10 facts about Mongolian Gobi Desert
The Gobi Desert, covering nearly 1.3 million square km of total land area, is the largest desert in Asia and the fifth largest in the world, presiding both in China and Mongolia. The name simply translates into Waterless Place in Mongolian, while Chinese people occasionally refer to it as Han-hal, which means the Dry Sea. The desert became a world sensation in the 1920s when a paleontological expedition held by the American Museum of Natural History discovered the first confirmed dinosaur eggs in the world. In this article, we have included the less-known facts about this unparalleled creation of Mother Earth.
1. It is not all sandy
Most of the Gobi desert’s ground surface is not sandy, but rather bare rock. The Gobi is a rain shadow desert, formed by the Himalayan Mountains, which blocks the rain-causing monsoon winds from the Indian Ocean from reaching the area. Only 5% of the desert is covered by sand, while the rest is covered by sedimentary rocks or dry grasslands.
2. It is hot and cold
In winter months, the Gobi Desert can get as cold as -40°C, while 45°C is the hottest temperature in summer. During winter, it snows effective enough to sustain its livestock and wild animals. Sand dunes can often be seen covered with snow, making it the only desert in the world to offer such conflicting scenery.
3. Its land is fertile
Opposing the typical desert image in our head, in the Gobi Desert, one can see mountains, grasslands, rivers, small lakes and most notably oasis, which is critical to its wildlife and plants. Since the 1960s, some oasis has been used for cultivation, mainly fruits such as mini apple, peach, and watermelon. In the Gobi, the growing season lasts for 6-7 months from April till October, twice longer than the rest of Mongolia.

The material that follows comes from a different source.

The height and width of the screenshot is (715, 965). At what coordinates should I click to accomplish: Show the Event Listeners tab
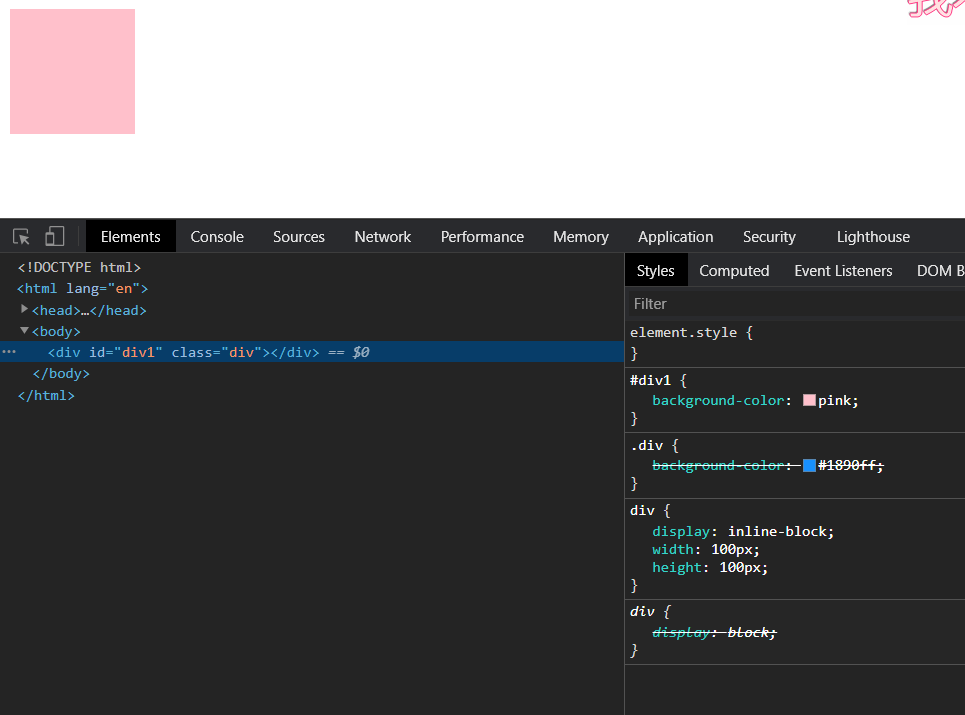point(843,271)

4. It is the wealthiest part of Mongolia
In the last decade, the Gobi Desert has been more talked about for its natural resources than its dinosaur fossils. The desert is rich in copper, gold, and coal. Massive mining deposits in the Gobi, such as Oyu Tolgoi, the world’s third-largest copper and gold mine, and Tavan Tolgoi, one of the world's top 10 largest untapped coking coal deposits, have been operating since the late 2000s. As of 2010, the estimated cost of bringing the Oyu Tolgoi mine into production was US$4.6 billion, making it the biggest financial project in the country’s history. The mine accounts for more than 30% of Mongolia's GDP. The total scale of the mineral wealth to be found there is estimated to be 41 billion pounds of copper and 21 million ounces of gold.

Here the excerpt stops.